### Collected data
- - - -

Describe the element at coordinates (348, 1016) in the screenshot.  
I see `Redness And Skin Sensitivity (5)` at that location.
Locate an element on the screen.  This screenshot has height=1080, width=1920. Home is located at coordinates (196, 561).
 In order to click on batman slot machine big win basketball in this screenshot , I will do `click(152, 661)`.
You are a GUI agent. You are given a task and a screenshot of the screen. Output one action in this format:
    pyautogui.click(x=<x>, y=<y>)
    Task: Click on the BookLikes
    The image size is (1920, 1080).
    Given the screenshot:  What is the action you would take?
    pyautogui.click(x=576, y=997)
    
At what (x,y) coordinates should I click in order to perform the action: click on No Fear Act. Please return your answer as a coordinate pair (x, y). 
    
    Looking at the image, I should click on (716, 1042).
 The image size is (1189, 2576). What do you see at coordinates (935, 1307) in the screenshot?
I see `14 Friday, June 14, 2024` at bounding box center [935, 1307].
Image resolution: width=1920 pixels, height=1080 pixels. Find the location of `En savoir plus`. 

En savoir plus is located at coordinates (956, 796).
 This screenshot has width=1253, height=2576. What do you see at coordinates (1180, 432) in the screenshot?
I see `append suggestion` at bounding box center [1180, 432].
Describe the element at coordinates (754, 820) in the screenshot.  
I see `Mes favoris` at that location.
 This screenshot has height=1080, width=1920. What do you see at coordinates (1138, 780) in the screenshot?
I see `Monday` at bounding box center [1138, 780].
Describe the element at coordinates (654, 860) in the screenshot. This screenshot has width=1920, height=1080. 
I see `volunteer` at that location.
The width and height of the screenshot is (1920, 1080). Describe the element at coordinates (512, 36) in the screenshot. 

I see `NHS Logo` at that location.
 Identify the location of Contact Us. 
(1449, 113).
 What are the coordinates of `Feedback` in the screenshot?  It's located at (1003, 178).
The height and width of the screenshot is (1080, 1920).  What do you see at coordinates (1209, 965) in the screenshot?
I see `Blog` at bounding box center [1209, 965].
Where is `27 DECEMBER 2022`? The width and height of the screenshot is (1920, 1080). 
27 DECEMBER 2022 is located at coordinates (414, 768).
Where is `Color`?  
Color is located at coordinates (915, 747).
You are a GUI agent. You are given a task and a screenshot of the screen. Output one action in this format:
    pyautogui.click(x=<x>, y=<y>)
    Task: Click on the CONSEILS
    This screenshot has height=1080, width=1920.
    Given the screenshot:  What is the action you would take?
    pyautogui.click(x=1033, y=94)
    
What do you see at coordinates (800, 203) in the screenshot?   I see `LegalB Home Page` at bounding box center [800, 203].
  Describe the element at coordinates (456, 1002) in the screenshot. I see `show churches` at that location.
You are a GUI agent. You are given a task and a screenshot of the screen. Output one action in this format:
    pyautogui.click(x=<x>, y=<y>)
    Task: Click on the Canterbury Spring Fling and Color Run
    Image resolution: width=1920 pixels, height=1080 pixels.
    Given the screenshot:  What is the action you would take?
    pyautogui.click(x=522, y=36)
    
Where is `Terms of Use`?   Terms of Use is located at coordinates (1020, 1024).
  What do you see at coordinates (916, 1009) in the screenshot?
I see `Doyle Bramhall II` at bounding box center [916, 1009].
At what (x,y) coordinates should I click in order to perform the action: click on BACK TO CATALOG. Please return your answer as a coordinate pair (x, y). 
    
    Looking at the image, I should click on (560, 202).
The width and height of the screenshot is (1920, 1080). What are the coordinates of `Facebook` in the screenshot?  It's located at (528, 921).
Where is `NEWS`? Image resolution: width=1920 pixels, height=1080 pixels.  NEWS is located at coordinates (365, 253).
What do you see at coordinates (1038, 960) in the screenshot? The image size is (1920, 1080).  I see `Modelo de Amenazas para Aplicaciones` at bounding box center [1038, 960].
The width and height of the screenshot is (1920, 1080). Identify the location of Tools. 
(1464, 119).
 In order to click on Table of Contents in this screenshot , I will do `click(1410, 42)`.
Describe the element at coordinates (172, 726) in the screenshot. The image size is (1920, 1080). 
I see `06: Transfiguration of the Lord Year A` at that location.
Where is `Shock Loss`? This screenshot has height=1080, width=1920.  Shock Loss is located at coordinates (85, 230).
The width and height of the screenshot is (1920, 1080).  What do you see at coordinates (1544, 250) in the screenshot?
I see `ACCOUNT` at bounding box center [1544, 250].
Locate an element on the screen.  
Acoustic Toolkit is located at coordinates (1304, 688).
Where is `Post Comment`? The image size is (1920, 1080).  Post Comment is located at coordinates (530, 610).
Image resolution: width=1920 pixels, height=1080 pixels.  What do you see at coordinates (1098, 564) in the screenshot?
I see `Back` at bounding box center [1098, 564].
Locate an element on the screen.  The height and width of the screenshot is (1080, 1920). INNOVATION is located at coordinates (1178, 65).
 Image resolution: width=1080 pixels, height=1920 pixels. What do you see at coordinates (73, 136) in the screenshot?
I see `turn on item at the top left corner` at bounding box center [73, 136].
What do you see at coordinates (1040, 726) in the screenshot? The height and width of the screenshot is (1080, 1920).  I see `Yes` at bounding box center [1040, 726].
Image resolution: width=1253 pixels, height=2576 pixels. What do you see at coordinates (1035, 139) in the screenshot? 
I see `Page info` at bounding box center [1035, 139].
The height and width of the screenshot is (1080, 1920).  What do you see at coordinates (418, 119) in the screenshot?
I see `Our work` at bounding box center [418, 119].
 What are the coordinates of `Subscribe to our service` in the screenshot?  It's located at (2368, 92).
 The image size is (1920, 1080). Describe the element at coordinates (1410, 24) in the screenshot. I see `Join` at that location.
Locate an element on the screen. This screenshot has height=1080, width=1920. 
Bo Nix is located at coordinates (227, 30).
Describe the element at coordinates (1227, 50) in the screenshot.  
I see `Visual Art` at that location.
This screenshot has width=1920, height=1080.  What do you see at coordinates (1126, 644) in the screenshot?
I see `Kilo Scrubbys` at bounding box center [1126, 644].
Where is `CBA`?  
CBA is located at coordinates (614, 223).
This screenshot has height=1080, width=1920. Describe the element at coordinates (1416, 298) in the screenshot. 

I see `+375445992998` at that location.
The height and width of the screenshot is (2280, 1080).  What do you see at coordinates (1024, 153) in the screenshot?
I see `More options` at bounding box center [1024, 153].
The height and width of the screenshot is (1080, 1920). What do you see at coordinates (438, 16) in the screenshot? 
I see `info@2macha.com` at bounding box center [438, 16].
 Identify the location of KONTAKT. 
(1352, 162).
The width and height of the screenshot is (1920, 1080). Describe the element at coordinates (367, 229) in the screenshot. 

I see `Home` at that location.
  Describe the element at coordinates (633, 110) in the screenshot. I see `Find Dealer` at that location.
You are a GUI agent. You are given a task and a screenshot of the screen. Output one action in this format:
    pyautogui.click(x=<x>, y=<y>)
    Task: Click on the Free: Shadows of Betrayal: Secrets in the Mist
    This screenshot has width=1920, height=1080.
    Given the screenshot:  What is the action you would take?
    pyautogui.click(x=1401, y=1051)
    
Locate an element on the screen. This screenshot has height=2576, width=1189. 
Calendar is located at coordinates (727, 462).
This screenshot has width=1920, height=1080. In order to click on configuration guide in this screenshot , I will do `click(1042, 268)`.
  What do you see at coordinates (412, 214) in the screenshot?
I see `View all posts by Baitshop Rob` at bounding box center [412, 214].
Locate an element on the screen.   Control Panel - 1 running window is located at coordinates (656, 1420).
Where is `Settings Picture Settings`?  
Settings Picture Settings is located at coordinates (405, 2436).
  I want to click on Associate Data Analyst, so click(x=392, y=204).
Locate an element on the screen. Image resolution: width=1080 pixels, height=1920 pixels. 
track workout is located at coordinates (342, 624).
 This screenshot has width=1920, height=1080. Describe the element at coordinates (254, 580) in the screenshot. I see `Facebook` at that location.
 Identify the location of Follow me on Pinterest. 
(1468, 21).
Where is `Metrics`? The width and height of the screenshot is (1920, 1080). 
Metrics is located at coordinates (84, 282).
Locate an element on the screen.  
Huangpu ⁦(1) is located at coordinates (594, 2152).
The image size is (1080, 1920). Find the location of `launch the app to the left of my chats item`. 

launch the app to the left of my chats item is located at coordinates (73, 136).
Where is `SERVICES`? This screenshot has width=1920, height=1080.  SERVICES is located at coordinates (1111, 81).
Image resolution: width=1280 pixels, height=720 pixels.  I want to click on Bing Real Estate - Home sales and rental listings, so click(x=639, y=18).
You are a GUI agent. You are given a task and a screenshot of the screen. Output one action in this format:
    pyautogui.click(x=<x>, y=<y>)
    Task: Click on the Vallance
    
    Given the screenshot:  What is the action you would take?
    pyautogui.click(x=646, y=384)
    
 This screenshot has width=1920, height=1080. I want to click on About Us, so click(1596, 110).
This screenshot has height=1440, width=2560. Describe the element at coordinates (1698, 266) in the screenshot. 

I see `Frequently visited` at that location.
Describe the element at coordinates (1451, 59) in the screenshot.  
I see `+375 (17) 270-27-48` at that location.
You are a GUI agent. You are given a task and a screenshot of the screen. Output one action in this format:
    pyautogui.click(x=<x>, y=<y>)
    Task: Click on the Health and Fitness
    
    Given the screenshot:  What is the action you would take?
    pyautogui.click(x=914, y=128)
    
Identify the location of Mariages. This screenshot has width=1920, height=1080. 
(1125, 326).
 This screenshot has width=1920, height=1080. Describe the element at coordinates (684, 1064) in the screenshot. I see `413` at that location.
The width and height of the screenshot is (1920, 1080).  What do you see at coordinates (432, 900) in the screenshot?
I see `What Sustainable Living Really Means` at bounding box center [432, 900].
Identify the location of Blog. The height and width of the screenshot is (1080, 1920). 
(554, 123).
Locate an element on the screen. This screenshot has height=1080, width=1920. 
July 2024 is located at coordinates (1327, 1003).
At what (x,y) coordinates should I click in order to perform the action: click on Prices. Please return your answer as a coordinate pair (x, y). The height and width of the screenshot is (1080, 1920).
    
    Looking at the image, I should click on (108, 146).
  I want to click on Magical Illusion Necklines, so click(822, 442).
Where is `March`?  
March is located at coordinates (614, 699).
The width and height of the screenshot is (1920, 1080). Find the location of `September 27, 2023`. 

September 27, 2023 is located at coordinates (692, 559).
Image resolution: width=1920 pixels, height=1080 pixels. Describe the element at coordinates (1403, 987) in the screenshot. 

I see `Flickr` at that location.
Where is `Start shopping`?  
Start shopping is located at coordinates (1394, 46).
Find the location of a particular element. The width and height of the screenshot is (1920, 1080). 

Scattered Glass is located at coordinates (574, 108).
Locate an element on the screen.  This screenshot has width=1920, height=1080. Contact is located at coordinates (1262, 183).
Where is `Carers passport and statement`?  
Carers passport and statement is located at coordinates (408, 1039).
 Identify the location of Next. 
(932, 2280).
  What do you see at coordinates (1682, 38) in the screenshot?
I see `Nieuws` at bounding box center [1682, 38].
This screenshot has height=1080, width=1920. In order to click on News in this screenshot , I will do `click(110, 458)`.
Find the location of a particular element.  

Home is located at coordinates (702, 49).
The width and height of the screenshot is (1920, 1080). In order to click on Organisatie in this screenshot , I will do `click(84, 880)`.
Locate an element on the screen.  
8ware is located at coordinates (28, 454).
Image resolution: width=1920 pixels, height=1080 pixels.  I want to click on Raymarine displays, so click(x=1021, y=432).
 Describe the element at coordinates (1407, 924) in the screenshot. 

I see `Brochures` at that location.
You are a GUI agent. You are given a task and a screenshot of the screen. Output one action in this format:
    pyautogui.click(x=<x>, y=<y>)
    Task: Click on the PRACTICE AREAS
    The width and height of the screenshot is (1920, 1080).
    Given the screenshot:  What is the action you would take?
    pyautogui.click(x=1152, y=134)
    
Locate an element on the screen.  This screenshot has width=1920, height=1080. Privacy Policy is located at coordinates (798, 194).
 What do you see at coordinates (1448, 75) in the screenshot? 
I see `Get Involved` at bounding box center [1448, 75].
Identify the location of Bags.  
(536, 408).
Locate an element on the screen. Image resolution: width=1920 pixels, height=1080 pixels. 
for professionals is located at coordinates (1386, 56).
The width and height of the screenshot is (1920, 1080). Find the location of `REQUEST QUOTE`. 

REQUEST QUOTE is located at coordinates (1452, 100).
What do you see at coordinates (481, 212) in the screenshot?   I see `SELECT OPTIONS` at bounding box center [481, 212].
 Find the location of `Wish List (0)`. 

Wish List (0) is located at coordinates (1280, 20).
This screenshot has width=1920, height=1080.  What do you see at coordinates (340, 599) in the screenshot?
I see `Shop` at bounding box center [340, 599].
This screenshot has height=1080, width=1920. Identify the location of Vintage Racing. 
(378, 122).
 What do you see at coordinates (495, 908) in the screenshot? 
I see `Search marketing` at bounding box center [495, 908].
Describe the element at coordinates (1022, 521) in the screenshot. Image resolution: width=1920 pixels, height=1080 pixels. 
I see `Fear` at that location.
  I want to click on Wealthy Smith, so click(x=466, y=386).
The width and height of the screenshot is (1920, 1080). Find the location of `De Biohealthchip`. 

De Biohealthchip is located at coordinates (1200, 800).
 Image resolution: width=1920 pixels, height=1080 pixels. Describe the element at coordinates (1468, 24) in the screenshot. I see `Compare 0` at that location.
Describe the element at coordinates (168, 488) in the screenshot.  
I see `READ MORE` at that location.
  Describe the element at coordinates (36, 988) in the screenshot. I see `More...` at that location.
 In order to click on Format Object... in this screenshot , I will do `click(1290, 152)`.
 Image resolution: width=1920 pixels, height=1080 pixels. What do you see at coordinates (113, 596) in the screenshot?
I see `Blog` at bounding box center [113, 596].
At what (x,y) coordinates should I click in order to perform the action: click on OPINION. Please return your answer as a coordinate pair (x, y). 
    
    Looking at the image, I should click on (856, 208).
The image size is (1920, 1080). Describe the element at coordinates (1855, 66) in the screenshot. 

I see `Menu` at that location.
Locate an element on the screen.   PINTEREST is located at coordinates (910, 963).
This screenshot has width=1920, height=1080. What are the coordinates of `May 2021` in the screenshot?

- - - -

### PROBLEM TO SOLVE
Reproduce the material from its first line through the line containing "pyautogui.click(x=576, y=997)", swapping "BookLikes" for "Feedback" and leaving everything else unchanged.

### TASK SOLUTION
Describe the element at coordinates (348, 1016) in the screenshot.  
I see `Redness And Skin Sensitivity (5)` at that location.
Locate an element on the screen.  This screenshot has height=1080, width=1920. Home is located at coordinates (196, 561).
 In order to click on batman slot machine big win basketball in this screenshot , I will do `click(152, 661)`.
You are a GUI agent. You are given a task and a screenshot of the screen. Output one action in this format:
    pyautogui.click(x=<x>, y=<y>)
    Task: Click on the Feedback
    The image size is (1920, 1080).
    Given the screenshot:  What is the action you would take?
    pyautogui.click(x=576, y=997)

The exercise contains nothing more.